# White Indiglo Gauges



## UNISH25 (Aug 12, 2002)

Does anyone know a good website where I can purchase good/cheap white indiglo gauges for my b14 4dr sentra??


----------



## UNISH25 (Aug 12, 2002)

Oh yeah, by the way...my car gauges are w/o tach for a 96 sentra gxe. And plus do you know any other webpages other than ebay or procarparts.com that sell indiglo gauges??? 
Here is an example of what they look...

http://www.procarparts.com/store/displaydetails.cfm?pid=NIS-SENT-9599WO-RIG


----------



## omega (Jun 27, 2002)

you might want to do a search for the answer your looking for


----------



## SentraStyleEMW (Aug 15, 2002)

UNISH25 said:


> *Oh yeah, by the way...my car gauges are w/o tach for a 96 sentra gxe. And plus do you know any other webpages other than ebay or procarparts.com that sell indiglo gauges???
> Here is an example of what they look...
> 
> http://www.procarparts.com/store/displaydetails.cfm?pid=NIS-SENT-9599WO-RIG *


Is there anything about the ones on procarparts.com that you don't like? I have a set and am extremely happy with them. Very easy to install and look better than they do in the pictures


----------



## omega (Jun 27, 2002)

I'm setting up a dealer account with procarparts.com for anyone interested, they don't have a huge selection for us but hey, maybe even for the little things


----------



## Guest (Sep 21, 2002)

omega, I'm interested if this means that you'll be able to get the gauges for even cheaper than they already are.


----------



## Nostrodomas (Jun 15, 2002)

I would be interested also. Ive been looking for some indiglo gauges for my Cluster with tach. Ill have to get the 200 se, to fit my car.


----------



## UNISH25 (Aug 12, 2002)

Well...I have nothing against procarpart.com, just intrested if any of you guys know other sites...Oh yeah, I've used search engines on reverse indiglo gauges and trust me...I haven't seen any results.

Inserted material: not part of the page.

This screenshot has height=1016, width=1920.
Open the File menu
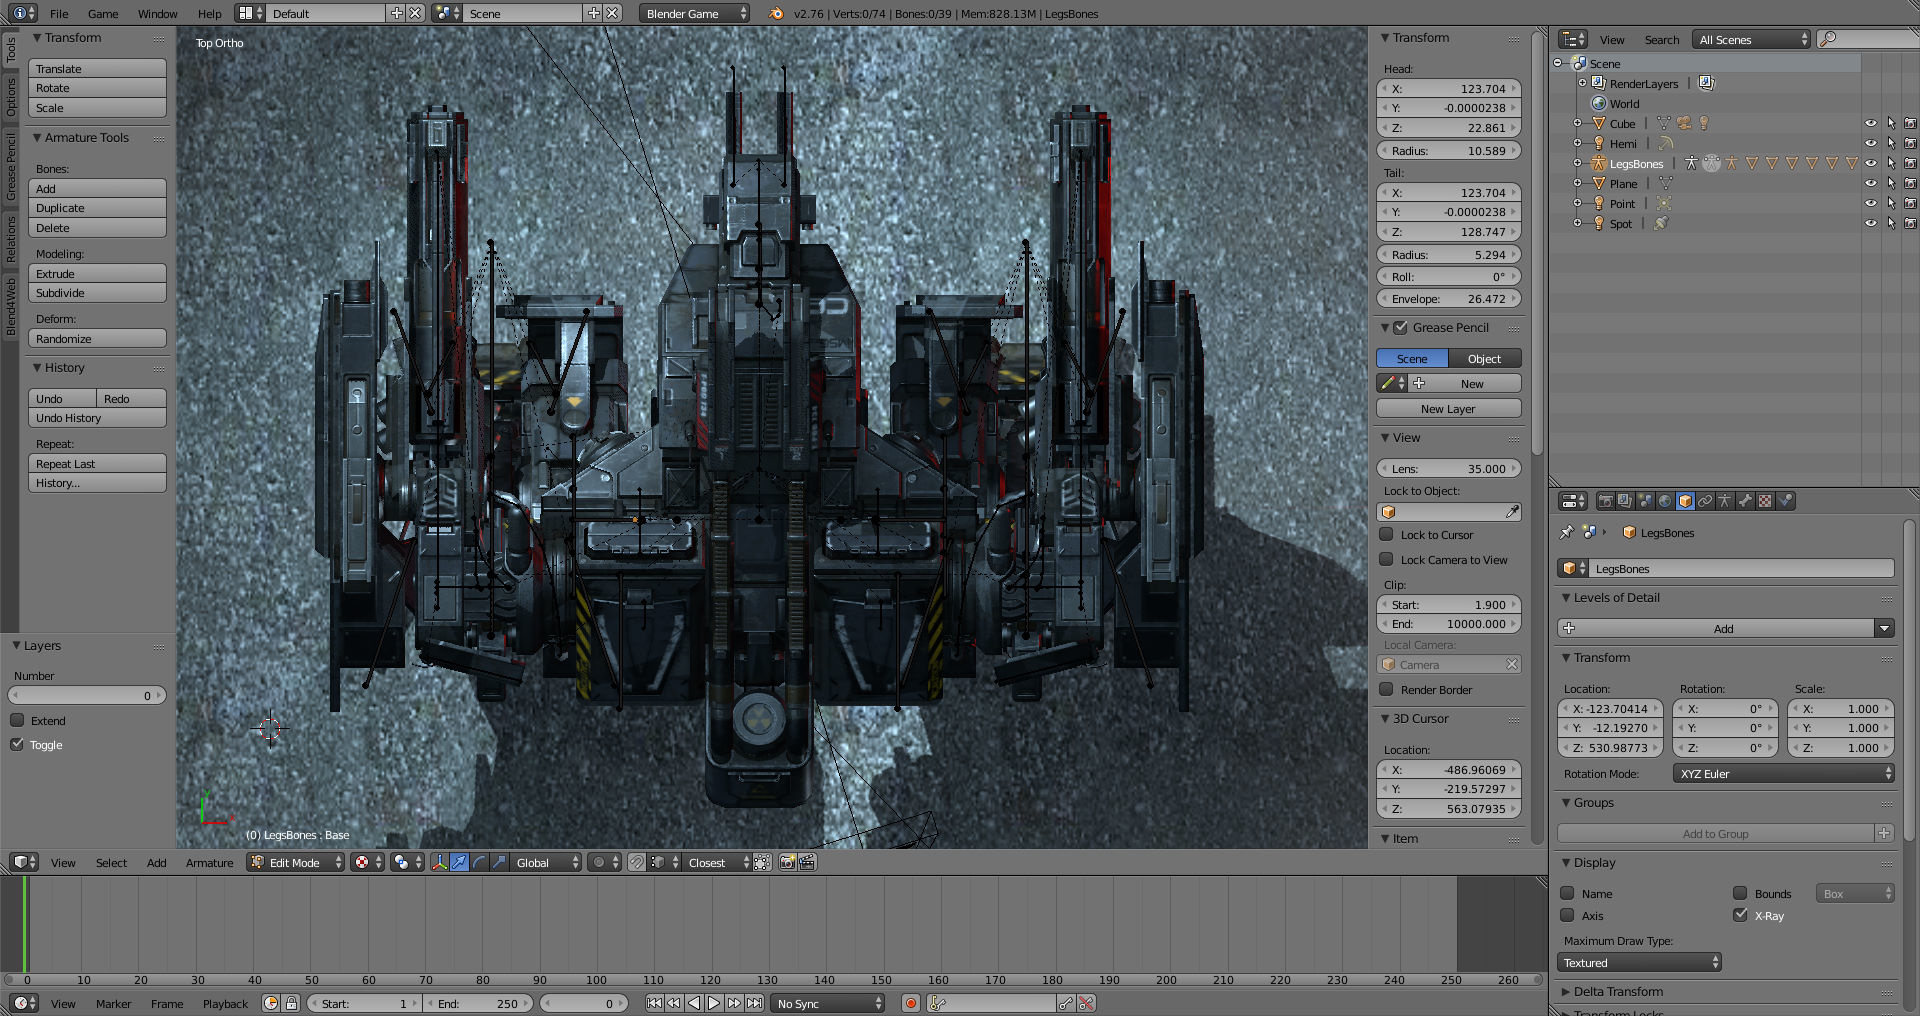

So if you guys know of anymore places I can get gauges from...then please feel free to post a reply! Thanks! 

Most likely I will get them from procarparts.com if there are no other places I can get them from.!


----------



## PrOxLaMuS© (Aug 11, 2002)

OmEgA.. I would also be interested in new GuAgEs, however, for a 91' Sentra with no Tach


----------